- Opening Delimiter -

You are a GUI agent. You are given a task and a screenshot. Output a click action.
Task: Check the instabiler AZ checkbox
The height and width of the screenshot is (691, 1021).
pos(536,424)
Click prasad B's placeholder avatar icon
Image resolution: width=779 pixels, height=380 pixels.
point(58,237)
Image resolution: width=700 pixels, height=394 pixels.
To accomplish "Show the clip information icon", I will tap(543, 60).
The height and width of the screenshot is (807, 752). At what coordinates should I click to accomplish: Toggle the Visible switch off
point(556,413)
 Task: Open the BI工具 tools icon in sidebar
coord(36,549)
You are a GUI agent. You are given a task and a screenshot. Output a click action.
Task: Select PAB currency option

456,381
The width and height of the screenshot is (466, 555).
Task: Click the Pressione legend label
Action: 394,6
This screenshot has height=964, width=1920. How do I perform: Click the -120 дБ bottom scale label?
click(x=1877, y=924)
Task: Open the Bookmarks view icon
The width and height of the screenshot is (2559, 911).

- Closing Delimiter -

■ Exercise prompt
Each of the records is to be repeated word for word.

■ Your response
You are a GUI agent. You are given a task and a screenshot. Output a click action.
Task: Check the instabiler AZ checkbox
The height and width of the screenshot is (691, 1021).
pos(536,424)
Click prasad B's placeholder avatar icon
Image resolution: width=779 pixels, height=380 pixels.
point(58,237)
Image resolution: width=700 pixels, height=394 pixels.
To accomplish "Show the clip information icon", I will tap(543, 60).
The height and width of the screenshot is (807, 752). At what coordinates should I click to accomplish: Toggle the Visible switch off
point(556,413)
 Task: Open the BI工具 tools icon in sidebar
coord(36,549)
You are a GUI agent. You are given a task and a screenshot. Output a click action.
Task: Select PAB currency option

456,381
The width and height of the screenshot is (466, 555).
Task: Click the Pressione legend label
Action: 394,6
This screenshot has height=964, width=1920. How do I perform: Click the -120 дБ bottom scale label?
click(x=1877, y=924)
Task: Open the Bookmarks view icon
The width and height of the screenshot is (2559, 911).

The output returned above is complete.